Text for analysis:
■ ■ ■ ■ ■ ■ ■
British Library, MS Cotton Tiberius C. II, or the Tiberius Bede, is an 8th-century illuminated manuscript of Bede's Historia ecclesiastica gentis Anglorum.

==Characteristics==
The Tiberius Bede is one of only four surviving 8th-century manuscripts of Bede, another of which happens to be MS Cotton Tiberius A. XIV, produced at Monkwearmouth–Jarrow Abbey. As such it is one of the closest texts to Bede's autograph. The manuscript has 155 vellum folios. This manuscript may have been the Latin text on which the Alfredian Old English translation of Bede's Ecclesiastical History was based. The manuscript is decorated with zoomorphic initials in a partly Insular and partly Continental style.

The manuscript has given its name to the 'Tiberius' group of manuscripts, connected on stylistic grounds and sometimes also known as the 'Canterbury' group, though the region of their production remains unknown – Mercia has also been suggested. Apart from the Tiberius Bede, the group includes: Vespasian Psalter, Stockholm Codex Aureus, Barberini Gospels, Book of Cerne, Blickling Psalter, Codex Bigotianus (BnF MS lat. 281, 298), Royal Bible (British Library MS Royal 1.E.vi), Royal Prayerbook, Book of Nunnaminster, Harleian Prayerbook, Saint Petersburg Gospels, Anglian collection manuscript V (British Library MS Cotton Vespasian B.vi, folios 104–109), BnF MS lat. 10861, Bodleian Library MS Hatton 93, Salisbury Cathedral Library MS 117, and a number of other manuscripts.
■ ■ ■ ■ ■ ■ ■
Excerpted records:

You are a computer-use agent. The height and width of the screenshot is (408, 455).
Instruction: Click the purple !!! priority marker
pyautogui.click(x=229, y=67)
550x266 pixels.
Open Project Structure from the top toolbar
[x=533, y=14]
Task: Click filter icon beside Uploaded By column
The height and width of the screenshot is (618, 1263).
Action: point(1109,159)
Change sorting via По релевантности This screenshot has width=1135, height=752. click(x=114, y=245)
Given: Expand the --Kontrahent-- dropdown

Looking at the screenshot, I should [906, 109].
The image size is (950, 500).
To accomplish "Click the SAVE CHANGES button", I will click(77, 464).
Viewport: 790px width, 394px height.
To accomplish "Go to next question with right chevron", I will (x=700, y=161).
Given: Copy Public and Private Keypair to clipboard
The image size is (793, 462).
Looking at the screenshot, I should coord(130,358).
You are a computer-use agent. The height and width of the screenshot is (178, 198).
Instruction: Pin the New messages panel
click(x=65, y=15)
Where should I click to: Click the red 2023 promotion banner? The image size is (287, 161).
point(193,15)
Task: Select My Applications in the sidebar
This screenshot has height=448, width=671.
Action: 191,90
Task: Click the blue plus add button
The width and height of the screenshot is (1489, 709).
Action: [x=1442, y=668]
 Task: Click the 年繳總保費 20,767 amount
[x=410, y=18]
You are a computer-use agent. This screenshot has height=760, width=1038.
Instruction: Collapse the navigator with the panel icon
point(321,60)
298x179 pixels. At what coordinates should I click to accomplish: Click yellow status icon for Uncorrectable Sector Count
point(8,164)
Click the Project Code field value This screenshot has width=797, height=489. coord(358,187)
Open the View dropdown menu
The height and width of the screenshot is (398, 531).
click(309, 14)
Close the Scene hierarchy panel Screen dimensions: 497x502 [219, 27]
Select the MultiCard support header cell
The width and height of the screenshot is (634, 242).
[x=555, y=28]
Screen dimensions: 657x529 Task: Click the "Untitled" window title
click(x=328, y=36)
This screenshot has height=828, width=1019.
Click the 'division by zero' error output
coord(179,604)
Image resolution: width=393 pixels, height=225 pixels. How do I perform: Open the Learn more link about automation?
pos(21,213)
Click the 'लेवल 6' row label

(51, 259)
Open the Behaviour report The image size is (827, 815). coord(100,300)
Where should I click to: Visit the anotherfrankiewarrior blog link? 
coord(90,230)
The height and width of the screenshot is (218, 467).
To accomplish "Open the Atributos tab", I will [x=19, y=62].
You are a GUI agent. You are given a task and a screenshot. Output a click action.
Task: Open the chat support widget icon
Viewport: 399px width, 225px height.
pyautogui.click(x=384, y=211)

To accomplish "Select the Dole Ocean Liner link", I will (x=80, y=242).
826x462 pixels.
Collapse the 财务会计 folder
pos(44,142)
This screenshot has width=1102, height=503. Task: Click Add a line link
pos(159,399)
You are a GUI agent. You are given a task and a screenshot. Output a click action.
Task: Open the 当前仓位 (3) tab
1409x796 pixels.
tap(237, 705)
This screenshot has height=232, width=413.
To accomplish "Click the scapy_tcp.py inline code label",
■ ■ ■ ■ ■ ■ ■
Brief:
In the text about the Tiberius Bede, rewrite the part that starts with the words containing "British Library, MS" and ends with "ecclesiastica gentis Anglorum.", replacing "Tiberius Bede" with "Tiberius manuscript". The records were taken from a separate source.

Reply to the task:
British Library, MS Cotton Tiberius C. II, or the Tiberius manuscript, is an 8th-century illuminated manuscript of Bede's Historia ecclesiastica gentis Anglorum.